== Segment start ==

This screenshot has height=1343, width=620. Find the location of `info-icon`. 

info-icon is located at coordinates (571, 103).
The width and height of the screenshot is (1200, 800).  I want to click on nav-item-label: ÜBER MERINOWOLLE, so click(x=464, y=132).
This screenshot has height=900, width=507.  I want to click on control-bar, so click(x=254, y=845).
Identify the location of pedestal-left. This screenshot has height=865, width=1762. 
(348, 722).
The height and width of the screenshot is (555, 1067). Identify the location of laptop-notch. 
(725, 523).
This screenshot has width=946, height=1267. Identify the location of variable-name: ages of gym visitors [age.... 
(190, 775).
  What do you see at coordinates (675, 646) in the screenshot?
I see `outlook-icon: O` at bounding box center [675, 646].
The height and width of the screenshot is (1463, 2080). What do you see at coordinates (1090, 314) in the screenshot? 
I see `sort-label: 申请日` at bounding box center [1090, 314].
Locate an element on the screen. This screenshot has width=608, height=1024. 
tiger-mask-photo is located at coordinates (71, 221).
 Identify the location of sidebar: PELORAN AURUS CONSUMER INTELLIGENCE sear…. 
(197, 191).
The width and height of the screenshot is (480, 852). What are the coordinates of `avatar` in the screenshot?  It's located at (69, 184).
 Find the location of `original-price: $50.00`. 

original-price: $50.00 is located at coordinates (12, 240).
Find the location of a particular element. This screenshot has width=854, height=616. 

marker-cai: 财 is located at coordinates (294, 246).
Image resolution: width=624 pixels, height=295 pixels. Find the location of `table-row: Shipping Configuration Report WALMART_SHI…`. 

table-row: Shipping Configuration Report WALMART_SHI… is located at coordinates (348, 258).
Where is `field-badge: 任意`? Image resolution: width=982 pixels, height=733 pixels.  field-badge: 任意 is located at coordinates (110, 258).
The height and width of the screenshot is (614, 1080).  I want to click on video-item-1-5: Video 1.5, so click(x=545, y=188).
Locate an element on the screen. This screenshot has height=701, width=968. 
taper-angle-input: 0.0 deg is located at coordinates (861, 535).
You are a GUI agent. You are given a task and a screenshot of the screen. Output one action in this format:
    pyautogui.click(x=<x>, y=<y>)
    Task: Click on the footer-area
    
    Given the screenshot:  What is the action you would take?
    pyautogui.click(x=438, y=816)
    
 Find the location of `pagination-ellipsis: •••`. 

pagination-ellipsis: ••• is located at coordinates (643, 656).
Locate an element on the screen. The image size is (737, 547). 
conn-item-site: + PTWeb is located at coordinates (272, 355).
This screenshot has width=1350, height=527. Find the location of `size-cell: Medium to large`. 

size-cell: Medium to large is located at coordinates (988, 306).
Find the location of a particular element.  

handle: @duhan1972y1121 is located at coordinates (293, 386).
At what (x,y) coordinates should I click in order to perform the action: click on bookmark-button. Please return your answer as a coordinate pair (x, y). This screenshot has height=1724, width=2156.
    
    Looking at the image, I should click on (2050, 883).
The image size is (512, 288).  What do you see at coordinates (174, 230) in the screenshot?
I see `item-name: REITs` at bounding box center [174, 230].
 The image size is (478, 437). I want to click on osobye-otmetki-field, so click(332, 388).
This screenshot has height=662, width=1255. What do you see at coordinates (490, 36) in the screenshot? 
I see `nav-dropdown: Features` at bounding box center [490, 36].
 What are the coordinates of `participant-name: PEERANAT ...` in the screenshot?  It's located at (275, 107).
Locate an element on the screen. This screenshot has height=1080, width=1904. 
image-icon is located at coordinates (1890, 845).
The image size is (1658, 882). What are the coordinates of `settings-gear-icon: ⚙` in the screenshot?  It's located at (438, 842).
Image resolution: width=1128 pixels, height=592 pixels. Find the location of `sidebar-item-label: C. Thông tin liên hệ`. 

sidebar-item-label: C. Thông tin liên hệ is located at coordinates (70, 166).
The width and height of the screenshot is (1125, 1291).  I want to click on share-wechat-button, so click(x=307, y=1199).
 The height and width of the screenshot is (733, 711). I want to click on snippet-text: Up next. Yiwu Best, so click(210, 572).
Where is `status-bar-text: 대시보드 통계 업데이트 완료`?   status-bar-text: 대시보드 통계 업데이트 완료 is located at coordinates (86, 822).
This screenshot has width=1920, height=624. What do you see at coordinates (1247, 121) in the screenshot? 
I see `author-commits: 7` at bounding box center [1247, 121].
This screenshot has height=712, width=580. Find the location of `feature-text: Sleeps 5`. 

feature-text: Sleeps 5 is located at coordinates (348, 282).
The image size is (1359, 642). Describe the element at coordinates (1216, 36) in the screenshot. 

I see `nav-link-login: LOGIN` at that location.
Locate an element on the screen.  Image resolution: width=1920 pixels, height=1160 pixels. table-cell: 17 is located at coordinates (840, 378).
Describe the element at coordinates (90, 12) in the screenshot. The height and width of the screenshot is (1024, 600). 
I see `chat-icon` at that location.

== Segment end ==

> _Task requirements_
Please pull out every line of the material from its first line through the line containing "table-row: Shipping Configuration Report WALMART_SHI… is", both ends included, and reproduce them word for word.

> _Answer below_
This screenshot has height=1343, width=620. Find the location of `info-icon`. 

info-icon is located at coordinates (571, 103).
The width and height of the screenshot is (1200, 800).  I want to click on nav-item-label: ÜBER MERINOWOLLE, so click(x=464, y=132).
This screenshot has height=900, width=507.  I want to click on control-bar, so click(x=254, y=845).
Identify the location of pedestal-left. This screenshot has height=865, width=1762. 
(348, 722).
The height and width of the screenshot is (555, 1067). Identify the location of laptop-notch. 
(725, 523).
This screenshot has width=946, height=1267. Identify the location of variable-name: ages of gym visitors [age.... 
(190, 775).
  What do you see at coordinates (675, 646) in the screenshot?
I see `outlook-icon: O` at bounding box center [675, 646].
The height and width of the screenshot is (1463, 2080). What do you see at coordinates (1090, 314) in the screenshot? 
I see `sort-label: 申请日` at bounding box center [1090, 314].
Locate an element on the screen. This screenshot has width=608, height=1024. 
tiger-mask-photo is located at coordinates (71, 221).
 Identify the location of sidebar: PELORAN AURUS CONSUMER INTELLIGENCE sear…. 
(197, 191).
The width and height of the screenshot is (480, 852). What are the coordinates of `avatar` in the screenshot?  It's located at (69, 184).
 Find the location of `original-price: $50.00`. 

original-price: $50.00 is located at coordinates (12, 240).
Find the location of a particular element. This screenshot has width=854, height=616. 

marker-cai: 财 is located at coordinates (294, 246).
Image resolution: width=624 pixels, height=295 pixels. Find the location of `table-row: Shipping Configuration Report WALMART_SHI…`. 

table-row: Shipping Configuration Report WALMART_SHI… is located at coordinates (348, 258).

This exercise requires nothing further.